'Destroyer' Director Karyn Kusama Talks Nicole Kidman's Indredible Physical Transformation For Her Role

One of the most highly-anticipated films coming to this year’s Toronto International Film Festival is the latest from director Karyn Kusama, titled “Destroyer.” The film comes on the heels of Kusama’s last film, the incredible thriller “The Invitation.” However, this time, all eyes are on the filmmaker as she has a major star leading the way, but not how you might recognize her. You see, the glamorous Nicole Kidman doesn’t look anything like you have seen her before.

“We always knew that what we wanted her to look like was a real middle-aged woman with a past that she wears on her face,” said Kusama in an interview with Vanity Fair. “With sun damage and sleep deprivation and stress and rage, just in her whole physical body.”

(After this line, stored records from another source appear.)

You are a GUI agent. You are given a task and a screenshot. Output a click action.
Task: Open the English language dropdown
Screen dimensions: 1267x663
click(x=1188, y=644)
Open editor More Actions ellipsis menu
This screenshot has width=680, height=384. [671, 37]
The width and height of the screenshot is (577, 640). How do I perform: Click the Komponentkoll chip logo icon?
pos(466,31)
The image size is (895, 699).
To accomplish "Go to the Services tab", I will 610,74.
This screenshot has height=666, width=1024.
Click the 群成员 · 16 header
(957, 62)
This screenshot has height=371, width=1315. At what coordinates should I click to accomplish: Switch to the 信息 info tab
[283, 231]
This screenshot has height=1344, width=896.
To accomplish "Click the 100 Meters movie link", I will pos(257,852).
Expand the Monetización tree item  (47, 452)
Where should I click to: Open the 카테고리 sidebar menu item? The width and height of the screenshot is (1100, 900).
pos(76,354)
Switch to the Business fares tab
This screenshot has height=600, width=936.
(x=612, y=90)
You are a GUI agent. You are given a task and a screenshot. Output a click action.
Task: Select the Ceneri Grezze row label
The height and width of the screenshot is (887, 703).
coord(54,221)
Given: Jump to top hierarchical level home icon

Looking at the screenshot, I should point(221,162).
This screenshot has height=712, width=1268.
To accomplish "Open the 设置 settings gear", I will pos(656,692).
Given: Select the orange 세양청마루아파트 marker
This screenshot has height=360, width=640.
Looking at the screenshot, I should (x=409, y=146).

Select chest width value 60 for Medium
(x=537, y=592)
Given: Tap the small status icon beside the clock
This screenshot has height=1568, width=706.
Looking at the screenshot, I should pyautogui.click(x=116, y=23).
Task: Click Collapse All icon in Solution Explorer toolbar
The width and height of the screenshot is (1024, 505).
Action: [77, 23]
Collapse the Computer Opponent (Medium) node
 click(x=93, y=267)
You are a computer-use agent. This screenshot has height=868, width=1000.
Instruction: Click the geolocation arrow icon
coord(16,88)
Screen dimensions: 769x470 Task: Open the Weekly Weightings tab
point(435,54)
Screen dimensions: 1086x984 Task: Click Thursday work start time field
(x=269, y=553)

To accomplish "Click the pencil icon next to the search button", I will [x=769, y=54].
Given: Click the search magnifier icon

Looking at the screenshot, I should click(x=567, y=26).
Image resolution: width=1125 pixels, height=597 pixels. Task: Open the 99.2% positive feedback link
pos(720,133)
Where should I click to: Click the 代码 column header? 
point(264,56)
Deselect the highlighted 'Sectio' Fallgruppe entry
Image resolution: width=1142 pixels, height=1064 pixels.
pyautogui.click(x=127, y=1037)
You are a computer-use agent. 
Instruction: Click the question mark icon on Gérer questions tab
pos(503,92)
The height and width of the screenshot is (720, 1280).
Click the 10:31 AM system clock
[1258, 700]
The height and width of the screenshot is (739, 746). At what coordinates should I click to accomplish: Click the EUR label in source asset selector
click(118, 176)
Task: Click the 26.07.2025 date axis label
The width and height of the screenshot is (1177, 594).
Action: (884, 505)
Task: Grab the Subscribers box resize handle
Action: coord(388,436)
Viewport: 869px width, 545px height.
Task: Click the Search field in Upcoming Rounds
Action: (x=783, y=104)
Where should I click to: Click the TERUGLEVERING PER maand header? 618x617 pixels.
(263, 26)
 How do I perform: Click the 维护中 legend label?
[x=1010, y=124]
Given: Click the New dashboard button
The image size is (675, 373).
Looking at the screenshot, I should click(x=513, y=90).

And boy, they really did a number on Kidman. The actress, who plays a LAPD cop who went undercover as a young woman to infiltrate a criminal gang, hardly resembles the woman who has lit up the big screen in films like “Moulin Rouge” and “Stoker.” No, in “Destroyer,” the Academy Award-winning actress looks exactly like what a rugged, war-torn LAPD undercover detective might look like.

“Ironically, she also hates being in the makeup chair,” Kusama said. “She just wants to be on set working. So we had to make it as short an application as possible.”

Kusama’s latest is a bit of a departure for the filmmaker, as she’s getting a prime release later this year, an A-list star headlining, and a subject matter that she hasn’t really tackled before. But joining the filmmaker are familiar collaborators, writers Matt Manfredi and Phil Hay. The latter of which being her husband. The trio previously worked on “The Invitation.”

“We’ve all loved bank robbery stories as a place to start, because they almost never go well,” Kusama said. “There’s a kind of particular American madness to thinking you’ll be the one who gets away clean. We were really focusing on characters who weren’t criminal masterminds, but fringe dwellers of American society. Yet they still hold out the hope that they’d beat the system.”

And ultimately, it looks like Kusama might have another winner on her hands. If anything, audiences can expect something different from the filmmaker. “It’s different from anything else I’ve done,” she concluded.

“Destroyer” debuts at this year’s TIFF before debuting in theaters December 25.